There would never be the sinking curve, only this moment, frozen forever as Thomson took a quick step back and swung. The ball sailed on a line to left field. Branca whirled. "Sink, sink, sink!" he cried. Dodger left fielder Andy Pafko ran to the wall and stopped. The ball barely cleared the wall 315 feet away from home plate. The Giants had won the pennant, 5-4.

McClendon shouted into his microphone, "Wild pandemonium the likes of which I have never seen... This is baseball's most amazing finish!" Throughout New York City, a wild, frenzied roar erupted from the bowels of office buildings and spilled onto the streets, and for a moment people who had not been listening to the game were frightened, thinking the shouts and cries could only mean atomic war.

Thomson leaped and danced around the bases. "Going around those bases, I couldn't believe what was happening to me," Thomson said after the game. "It felt as if I was actually living one of those middle-of-the-night dreams. Everything was hazy. I heard yells, I saw paper flying. I noticed people jumping in the air, but I just kept riding high on that cloud."

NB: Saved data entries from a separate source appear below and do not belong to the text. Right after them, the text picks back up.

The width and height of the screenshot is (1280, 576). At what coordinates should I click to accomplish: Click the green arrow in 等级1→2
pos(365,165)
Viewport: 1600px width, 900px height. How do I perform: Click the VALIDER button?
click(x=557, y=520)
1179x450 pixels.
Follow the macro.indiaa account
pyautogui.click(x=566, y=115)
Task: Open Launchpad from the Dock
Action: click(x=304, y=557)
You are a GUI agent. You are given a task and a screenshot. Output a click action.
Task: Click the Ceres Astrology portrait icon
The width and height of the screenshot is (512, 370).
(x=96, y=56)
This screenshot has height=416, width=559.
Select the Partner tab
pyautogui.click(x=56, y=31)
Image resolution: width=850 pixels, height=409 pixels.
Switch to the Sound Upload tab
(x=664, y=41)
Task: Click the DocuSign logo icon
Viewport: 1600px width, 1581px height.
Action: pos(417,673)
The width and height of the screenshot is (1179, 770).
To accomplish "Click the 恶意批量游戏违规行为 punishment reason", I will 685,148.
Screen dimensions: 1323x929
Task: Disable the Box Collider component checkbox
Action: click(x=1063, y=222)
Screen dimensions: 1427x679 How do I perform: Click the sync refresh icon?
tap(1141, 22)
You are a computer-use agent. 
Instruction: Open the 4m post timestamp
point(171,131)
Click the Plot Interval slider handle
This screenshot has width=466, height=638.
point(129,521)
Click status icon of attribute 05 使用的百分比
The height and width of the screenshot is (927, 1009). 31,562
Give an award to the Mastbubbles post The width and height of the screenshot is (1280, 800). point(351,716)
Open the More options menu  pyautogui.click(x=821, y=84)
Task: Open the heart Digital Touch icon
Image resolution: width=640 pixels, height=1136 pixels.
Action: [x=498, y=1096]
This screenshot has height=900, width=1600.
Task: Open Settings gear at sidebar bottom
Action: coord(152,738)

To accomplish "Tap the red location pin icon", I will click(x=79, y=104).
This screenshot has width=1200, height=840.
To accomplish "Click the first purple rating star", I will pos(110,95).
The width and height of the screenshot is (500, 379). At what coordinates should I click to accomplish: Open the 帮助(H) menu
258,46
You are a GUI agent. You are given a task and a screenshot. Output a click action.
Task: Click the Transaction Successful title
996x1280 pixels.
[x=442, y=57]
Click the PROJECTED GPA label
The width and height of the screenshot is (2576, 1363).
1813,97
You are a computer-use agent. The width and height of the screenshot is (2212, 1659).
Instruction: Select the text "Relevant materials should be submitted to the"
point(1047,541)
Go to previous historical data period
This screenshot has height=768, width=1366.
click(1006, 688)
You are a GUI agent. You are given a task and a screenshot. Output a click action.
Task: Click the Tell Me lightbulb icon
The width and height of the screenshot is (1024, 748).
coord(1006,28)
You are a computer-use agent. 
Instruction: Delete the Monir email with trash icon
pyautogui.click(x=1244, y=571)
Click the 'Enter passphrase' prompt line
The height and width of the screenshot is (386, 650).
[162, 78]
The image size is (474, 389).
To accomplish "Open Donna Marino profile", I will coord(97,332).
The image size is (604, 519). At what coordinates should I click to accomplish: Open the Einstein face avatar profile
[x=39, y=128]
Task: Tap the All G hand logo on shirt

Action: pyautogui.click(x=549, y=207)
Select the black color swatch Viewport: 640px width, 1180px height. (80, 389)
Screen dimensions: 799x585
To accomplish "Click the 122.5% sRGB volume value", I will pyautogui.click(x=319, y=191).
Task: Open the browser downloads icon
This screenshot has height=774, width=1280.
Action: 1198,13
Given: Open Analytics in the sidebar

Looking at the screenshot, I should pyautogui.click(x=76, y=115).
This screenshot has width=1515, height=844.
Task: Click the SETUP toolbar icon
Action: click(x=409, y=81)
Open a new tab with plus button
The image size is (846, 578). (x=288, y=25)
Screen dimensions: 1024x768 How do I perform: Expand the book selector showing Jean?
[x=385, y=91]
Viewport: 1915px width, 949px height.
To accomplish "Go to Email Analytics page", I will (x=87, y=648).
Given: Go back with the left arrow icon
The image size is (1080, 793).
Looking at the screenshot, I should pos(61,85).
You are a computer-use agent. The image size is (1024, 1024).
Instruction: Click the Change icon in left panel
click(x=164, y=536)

As Thomson rounded third, Leo Durocher leaped beside him and spoked his hero's foot. Bobby's widowed mother, with whom he lived in Staten Island, could not bear to watch the game in person and had snapped off the radio after the Dodgers' score in the eighth, too heartbroken to listen. Suddenly she heard a clamor as her neighbor, also a Scot, beat on the door shouting, "Bawbby did it!" In her excitement, Mrs. Thomson would later say, she had to do something, so she mopped the basement floor.

And what of Ralph Branca? He trudged off the mound, a figure of despair. In the locker room he sat numbly on a staircase. A photograph of Branca crying into his hands would be seen around the world. "You had to crouch before him and put your face just an inch or to away to hear his brief replies," wrote one reporter. Finally Branca dressed. Outside he saw a priest. "Why me, Father?" he asked.

The next day as Thomson entered Yankee Stadium to begin the World Series, a man hollered. He had the home run ball, he said. Thomson could have it for a World Series ticket. Thomson cornered the clubhouse man. "There's a guy outside with the ball I hit!" The clubhouse man laughed. "He took me to my locker," said Thomson, "and opened it. 'Look, there's a dozen balls in there,' he told me. 'They all came from the guy who caught the ball!' "

The World Series was won by the New York Yankees four games to two, but there was no doubt that the season belonged to the Giants, who taught a country never to quit.

Three years later Thomson would be traded from the Giants and soon after, in 1958, the Giants traded the Polo Grounds for San Francisco. Bobby Thomson retired in 1960, and the Polo Grounds, scene of baseball's greatest moment, was demolished in 1964.

He goes by Bob Thomson these days and is a businessman living in New Jersey. Now and then someone remarks, "You aren't Bobby Thomson, are you?" and he will say he is, and he knows that once again he will be asked to relive the miracle at Coogan's Bluff.

Ralph Branca is an insurance broker, and he still lives close to his boyhood home. The season after he surrendered the home run, the Dodgers tried to make him change his number. Branca refused. But that year he hurt his back and never regained his fastball; in his career he won only 12 more games. It has always hurt him that despite his years of stardom his legacy as the man who threw "The Pitch" is all that endures. "Even a murderer gets pardoned after 25 years," he says. "I've never been pardoned."

There was an uneasiness between Branca and Thomson for many years. Forty years has changed all that, and they find that their names, joined indelibly in baseball history, have become a drawing card of sorts.

Fans today can find Ralph Branca and Bobby Thomson together again, seated beside each other at baseball card shows. Their autographs will appear side by side: the all-star pitcher who is remembered only for a single fastball he did not get quite far enough inside, and the hitter who hit 264 home runs, but is remembered for only one.

And that one he knows was probably a mistake. "If I had been a good hitter," he says, "I never would have swung."